Hate is a Virus takes aim at combating racism in the midst of COVID-19.(Reinhardt Kenneth via We Are Uprisers)

But more on BetterBrave in a moment.

Most recently, Cho, now 25, has cofounded Hate Is a Virus, a campaign dedicated to raising awareness about the fresh wave of racism directed at Asians and Asian Americans fueled by COVID-19. The movement is organized by a group including Michelle Hanabusa, founder of Uprisers, and Bryan Pham, founder of Asian Hustle Network, with the idea of tapping influencers across media, entertainment, tech, and politics to raise money for relief funds that will translate to grants for small businesses in need. Already, they have a notable list of supporters including celebrities, founders, and entrepreneurs from the likes of ABC, Rise, Disney, and Marvel.

The project allows anybody to go online and report anti-Asian incidents, donate to the relief fund, and also to purchase merch (including reusable face masks) emblazoned with the hashtag #hateisavirus.

While separate from her core work with BetterBrave, it's a mission that is near and dear to Cho's heart. For over two decades, her parents operated liquor stores, dry cleaners, and alterations businesses until last year when they sold out to retire in Korea. "During that time, I firsthand witnessed the racism they experienced and know how difficult it is to operate a small business," she says.

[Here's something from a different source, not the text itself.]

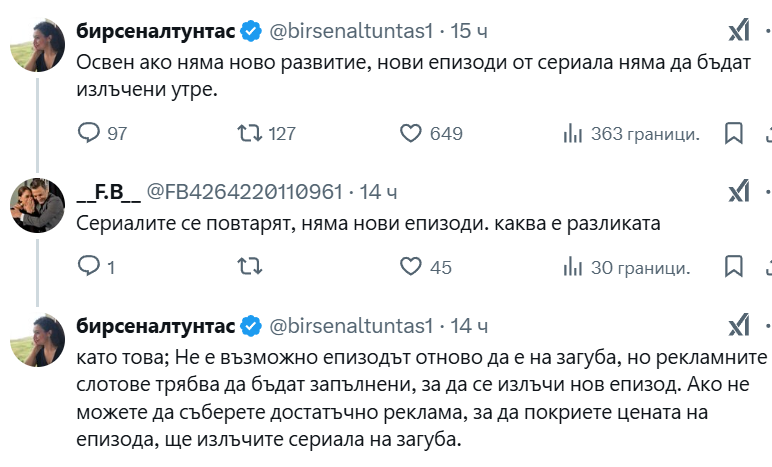Click @birsenaltuntas1 handle in the last tweet
772x467 pixels.
tap(350, 326)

Back in 2017 when Cho was launching BetterBrave, she too relied on the support of influential boldface names. She'd been inspired to launch her project when she found solidarity in software engineer Susan Fowler's blog post about her experiences with discrimination at Uber; reading it, she realized she wasn't alone in feeling marginalized by an industry dominated by white men. She was inspired to start reaching out to the people around her to hear their stories.

"Honestly, every story made me angrier, just the reality of how common this issue was and why it's been under wraps for so long." She teamed up with a colleague, Grace Choi, and the two set out "to take a deeper dive into why harassment and discrimination continue to occur."

They interviewed hundreds of people—employment lawyers, HR experts, workplace harassment victims, founders, and more—in conversations that would lay the foundation for BetterBrave. Their biggest learning? There was an enormous gap in the understanding of how to navigate these incidents, where employers have access to legal teams while employees are sent to HR with little understanding of their options or much guarantee of change. So Cho and Choi set out to create a clear and simple guide on rights—and documenting and reporting instances of discrimination and harassment—in the workplace.

When the project launched in beta this past March, Fowler, along with Gretchen Carlson, who famously took down Fox CEO Roger Ailes for his notoriously bad behavior, and Niniane Wang, a Silicon Valley powerhouse, shared the launch of BetterBrave broadly with their communities. Various experts, and even presidential candidate Andrew Yang, announced their support, catapulting BetterBrave into the territory of trusted resource for a range of organizations—Time's Up, American Bar Association, Chanel Miller, and Women in Film.

As more and more people began reaching out with their experiences and ideas, a new program was dreamed up: The free Community Resource Platform, launched this past March, allows users to contribute resources of their own, which are then reviewed and fact-checked by a community of experts prior to being published.

"The people who are most vulnerable to these incidents oftentimes can't afford the resources," Cho says.